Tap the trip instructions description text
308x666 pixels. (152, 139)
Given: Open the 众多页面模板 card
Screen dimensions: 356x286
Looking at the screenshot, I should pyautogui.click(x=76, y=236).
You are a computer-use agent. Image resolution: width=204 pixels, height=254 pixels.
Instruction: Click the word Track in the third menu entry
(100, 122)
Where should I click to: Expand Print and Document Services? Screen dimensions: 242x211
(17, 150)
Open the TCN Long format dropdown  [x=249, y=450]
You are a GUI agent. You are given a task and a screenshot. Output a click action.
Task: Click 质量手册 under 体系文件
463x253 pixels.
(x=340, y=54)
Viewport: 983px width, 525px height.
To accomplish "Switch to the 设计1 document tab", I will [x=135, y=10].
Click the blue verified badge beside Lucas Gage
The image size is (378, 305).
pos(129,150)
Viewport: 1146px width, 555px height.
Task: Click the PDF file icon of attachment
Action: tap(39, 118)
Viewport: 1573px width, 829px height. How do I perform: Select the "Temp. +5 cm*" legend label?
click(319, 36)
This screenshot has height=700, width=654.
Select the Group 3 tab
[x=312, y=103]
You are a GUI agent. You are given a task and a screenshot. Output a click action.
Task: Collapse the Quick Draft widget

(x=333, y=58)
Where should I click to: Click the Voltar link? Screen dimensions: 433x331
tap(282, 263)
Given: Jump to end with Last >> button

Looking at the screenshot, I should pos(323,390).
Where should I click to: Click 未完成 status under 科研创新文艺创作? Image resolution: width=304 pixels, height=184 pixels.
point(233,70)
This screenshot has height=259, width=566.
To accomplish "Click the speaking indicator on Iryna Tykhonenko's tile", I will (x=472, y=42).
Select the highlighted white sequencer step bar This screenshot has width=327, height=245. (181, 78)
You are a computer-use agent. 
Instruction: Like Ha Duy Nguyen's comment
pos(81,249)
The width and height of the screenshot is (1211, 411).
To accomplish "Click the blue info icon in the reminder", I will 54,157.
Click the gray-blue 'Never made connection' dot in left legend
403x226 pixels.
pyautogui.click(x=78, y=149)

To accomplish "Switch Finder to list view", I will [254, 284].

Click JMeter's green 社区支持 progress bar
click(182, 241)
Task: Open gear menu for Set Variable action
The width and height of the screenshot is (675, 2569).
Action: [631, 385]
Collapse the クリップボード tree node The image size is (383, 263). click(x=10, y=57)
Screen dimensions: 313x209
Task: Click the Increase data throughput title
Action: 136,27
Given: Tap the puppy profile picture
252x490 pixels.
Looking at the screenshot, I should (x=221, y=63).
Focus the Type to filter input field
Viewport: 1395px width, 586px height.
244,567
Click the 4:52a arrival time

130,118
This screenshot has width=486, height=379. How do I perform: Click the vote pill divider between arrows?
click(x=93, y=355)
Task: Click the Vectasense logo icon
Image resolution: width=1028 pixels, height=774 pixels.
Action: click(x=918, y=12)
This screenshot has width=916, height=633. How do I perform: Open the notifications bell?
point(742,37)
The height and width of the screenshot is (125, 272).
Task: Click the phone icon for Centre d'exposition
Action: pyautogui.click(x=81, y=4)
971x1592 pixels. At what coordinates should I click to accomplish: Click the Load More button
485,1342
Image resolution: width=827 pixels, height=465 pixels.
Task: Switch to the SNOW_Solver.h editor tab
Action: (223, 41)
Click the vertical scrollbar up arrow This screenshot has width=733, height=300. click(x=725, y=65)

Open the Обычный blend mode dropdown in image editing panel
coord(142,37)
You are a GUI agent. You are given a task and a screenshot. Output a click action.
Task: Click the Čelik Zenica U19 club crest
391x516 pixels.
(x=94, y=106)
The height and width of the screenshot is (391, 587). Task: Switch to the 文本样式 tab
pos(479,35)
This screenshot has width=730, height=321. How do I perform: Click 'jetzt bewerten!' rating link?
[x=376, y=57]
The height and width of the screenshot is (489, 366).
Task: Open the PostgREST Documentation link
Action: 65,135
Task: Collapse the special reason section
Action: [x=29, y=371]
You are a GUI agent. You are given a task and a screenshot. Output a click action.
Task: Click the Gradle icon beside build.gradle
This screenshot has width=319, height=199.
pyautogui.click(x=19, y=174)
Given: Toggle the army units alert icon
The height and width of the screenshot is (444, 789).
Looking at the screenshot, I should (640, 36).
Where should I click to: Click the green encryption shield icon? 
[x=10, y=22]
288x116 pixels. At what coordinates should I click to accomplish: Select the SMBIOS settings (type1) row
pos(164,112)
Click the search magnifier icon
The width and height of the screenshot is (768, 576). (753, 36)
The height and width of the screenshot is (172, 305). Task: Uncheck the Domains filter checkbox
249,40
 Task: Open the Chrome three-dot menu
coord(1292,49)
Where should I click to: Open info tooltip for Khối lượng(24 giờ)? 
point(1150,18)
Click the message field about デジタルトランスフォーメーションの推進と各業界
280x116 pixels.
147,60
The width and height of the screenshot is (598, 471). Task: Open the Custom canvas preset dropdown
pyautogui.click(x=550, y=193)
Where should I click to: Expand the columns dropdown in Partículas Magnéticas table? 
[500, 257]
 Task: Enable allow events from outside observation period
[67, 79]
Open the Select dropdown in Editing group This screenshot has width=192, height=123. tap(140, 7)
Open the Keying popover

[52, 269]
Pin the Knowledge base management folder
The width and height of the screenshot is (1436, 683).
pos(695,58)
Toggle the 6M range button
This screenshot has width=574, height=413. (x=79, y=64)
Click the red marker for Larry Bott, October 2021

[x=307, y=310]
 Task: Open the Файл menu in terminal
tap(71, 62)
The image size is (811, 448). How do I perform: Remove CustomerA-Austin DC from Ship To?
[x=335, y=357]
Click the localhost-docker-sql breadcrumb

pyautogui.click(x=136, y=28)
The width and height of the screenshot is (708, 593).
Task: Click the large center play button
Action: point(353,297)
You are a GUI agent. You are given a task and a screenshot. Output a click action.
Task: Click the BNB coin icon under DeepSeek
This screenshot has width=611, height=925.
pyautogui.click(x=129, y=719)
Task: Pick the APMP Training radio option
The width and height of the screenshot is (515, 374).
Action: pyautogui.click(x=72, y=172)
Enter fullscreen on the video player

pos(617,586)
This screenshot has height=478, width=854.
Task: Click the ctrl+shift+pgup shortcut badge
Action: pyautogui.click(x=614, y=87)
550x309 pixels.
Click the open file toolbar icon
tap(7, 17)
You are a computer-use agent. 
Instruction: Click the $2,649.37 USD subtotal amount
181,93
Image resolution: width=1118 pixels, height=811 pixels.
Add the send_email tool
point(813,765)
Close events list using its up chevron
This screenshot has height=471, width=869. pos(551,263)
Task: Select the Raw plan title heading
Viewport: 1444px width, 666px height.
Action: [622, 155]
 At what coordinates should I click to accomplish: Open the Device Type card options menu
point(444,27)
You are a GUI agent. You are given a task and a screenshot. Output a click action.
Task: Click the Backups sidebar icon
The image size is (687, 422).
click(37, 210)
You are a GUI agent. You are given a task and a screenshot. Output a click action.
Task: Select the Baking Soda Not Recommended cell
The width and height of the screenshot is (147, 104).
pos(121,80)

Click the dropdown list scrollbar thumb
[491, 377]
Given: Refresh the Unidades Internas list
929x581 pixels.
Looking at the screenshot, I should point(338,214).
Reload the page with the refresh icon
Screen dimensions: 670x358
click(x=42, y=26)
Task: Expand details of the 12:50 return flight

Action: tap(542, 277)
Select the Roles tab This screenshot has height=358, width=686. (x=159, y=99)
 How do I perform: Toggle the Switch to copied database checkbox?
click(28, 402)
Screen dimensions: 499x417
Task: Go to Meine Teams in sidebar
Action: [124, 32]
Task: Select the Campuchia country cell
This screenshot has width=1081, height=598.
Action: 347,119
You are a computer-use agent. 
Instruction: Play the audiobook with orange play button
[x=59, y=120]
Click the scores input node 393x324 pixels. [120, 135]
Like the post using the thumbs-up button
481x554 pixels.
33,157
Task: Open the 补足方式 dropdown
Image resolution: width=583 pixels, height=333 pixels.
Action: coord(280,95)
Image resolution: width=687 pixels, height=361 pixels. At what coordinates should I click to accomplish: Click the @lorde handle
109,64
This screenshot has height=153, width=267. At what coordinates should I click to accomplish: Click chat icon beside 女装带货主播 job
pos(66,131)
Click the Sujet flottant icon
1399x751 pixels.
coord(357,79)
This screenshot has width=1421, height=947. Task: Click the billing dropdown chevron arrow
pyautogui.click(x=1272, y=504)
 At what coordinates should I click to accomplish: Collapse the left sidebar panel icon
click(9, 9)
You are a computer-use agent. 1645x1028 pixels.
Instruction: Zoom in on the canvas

**WORK TO BE COMPLETED**
Take from the material every line that holds "input".

**REPLY TO THE EXERCISE**
Focus the Type to filter input field
Click the scores input node 393x324 pixels. [120, 135]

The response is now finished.